Major-Gen. Jeffery –The VHF software trials will be undertaken in October this year. We expect those to be successful and the first production models of VHF will be produced in the UK in February next year. We expect Siemens Plessey to start producing in this country in about April of next year.

Senator MacGIBBON –Meanwhile, phase 4C for 1,226 HF radios still stands?

Major-Gen. Jeffery –Yes, that is true. It will complete in mid-1993 and 1,220 HF radios are in that order.

Senator MacGIBBON –Everyone is very happy with the performance of them. But do you think they were value for money? I ask that as someone who was quite a supporter of the program. I went to Plessey before the contract was signed in, I think, 1981 at Ilford and spent a day there looking at it. Do you think they were overspecified in any way at all?

Major-Gen. Jeffery –I think the proof of the pudding is in the eating. The fact that they are now performing to complete satisfaction in a number of areas of the world means that we have a good radio. I think they are a world leader at this point for that type of tactical radio, in both the high frequency and the VHF modes.

Senator MacGIBBON –They do have to be returned to the factory for any maintenance, do they not? You cannot fix them in the field at a RAEME workshop.

Major-Gen. Jeffery –The beauty of that is that they will not be returned to the factory, they will be returned to a base repair station probably at brigade or, if it is a more serious repair, to a base repair facility. But we do not expect a great deal of trouble with that radio. We think it will be very reliable and, because it is built in a modular context, it is easy to repair at the various levels of repair.

Senator MacGIBBON –What is project Wagtail and what is involved there?

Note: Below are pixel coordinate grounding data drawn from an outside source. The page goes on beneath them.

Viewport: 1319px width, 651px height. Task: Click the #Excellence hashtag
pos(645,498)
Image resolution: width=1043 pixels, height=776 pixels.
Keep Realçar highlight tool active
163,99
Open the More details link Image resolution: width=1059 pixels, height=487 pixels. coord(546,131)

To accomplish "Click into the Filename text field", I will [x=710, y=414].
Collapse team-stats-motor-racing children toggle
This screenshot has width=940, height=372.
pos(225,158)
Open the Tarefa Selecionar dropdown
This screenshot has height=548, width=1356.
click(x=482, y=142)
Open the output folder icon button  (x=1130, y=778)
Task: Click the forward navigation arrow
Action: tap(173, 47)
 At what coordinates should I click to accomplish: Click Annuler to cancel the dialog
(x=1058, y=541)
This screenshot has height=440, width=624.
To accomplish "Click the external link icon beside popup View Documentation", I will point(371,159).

Major-Gen. Jeffery –You will recall that the original Raven requirement was for about 12,500 radios. That was then capped by government to about 10,000 and the Chiefs of Staff Committee, after the recent force structure review, then decided that Raven would cease on completion of 4C, which was just over 7,000 radios. This left the Army liability still short and the chiefs have directed that a cheaper solution to Raven to make up the shortfall be found. The name of that project is Wagtail and we are in the process now of identifying, hopefully, cheaper solutions.

Senator MacGIBBON –How is the cheapness going to be achieved: through limitation in function with respect to the VHF radios of Raven, or are we going to go to a commercial spec instead of a military spec?

Major-Gen. Jeffery –A whole range of options have got to be looked at. It is not a simple task because, as you will appreciate, any solution that we get has got to be combat effective. It has got to be interoperable with the current Raven set-ups that we have got. We have got to look at questions such as maintenance and repair and life cycle costs for which we still do not have a solution. I think it will take probably another three or four months before we can put up a range of options for committee and government decision.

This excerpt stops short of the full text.